Investmentidee des Tages
Stahl-Aktie mit Aufwärtspotenzial

SKW Stahl sorgt für das Salz in der Suppe. Denn bevor sich die brodelnde, spritzende Roheisenmasse in den Hochöfen von Thyssen-Krupp oder Arcelor in Stahl für Küchenmesser oder eine Porschekarosserie verwandelt, bedarf es chemischer Zusatzstoffe. Diese liefert SKW Stahl als marktführender Spezialist für die Entschwefelung und metallurgische Nachbehandlung von Roheisen.

HB FRANKFURT. SKW Stahl sorgt für das Salz in der Suppe. Denn bevor sich die brodelnde, spritzende Roheisenmasse in den Hochöfen von Thyssen-Krupp oder Arcelor in Stahl für Küchenmesser oder eine Porschekarosserie verwandelt, bedarf es chemischer Zusatzstoffe. Diese liefert SKW Stahl als marktführender Spezialist für die Entschwefelung und metallurgische Nachbehandlung von Roheisen.
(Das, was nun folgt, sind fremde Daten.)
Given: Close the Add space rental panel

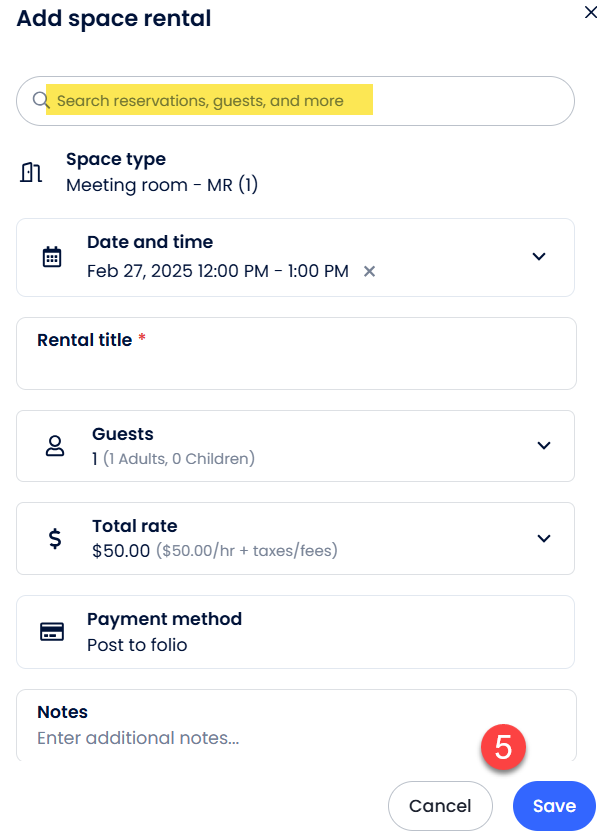Looking at the screenshot, I should [x=589, y=12].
Dank einer erfolgreichen Expansionspolitik und guten Quartalszahlen rückt SKW Stahl in den Fokus der Analysten. Ende Juni soll der Chemiezulieferer sogar in den deutschen Aktienindex für kleine Unternehmenswerte, den SDax, aufsteigen. "Möglicherweise der Beginn einer Erfolgsstory, da der bisher wenig beachtete Titel nun auf dem Bildschirm vieler Investoren auftaucht", sagt Berenberg-Bank-Analyst Thomas Wissler.

Erst Ende 2006 ging SKW Stahl an die Börse. Der Aktienkurs entwickelte sich wechselhaft. Fast 42 Euro waren die Papiere zur Spitzenzeit im letzten Sommer wert. Danach ging es erstmal bergab - bis auf 16 Euro im März dieses Jahres. Seither steigt die Aktie aber wieder. Aktuell liegt der Kurs bei 25 Euro, und dem Titel wird weiteres Potenzial vorausgesagt. "Die Aktie bewegt sich immer noch unter ihrem fairen Wert von 35 Euro", meint Klaus Soer vom Analysehaus Solventis. Zurzeit beobachten nur wenige Analysten SKW Stahl. Wie auch Soer empfehlen diese aber die Aktie zum Kauf.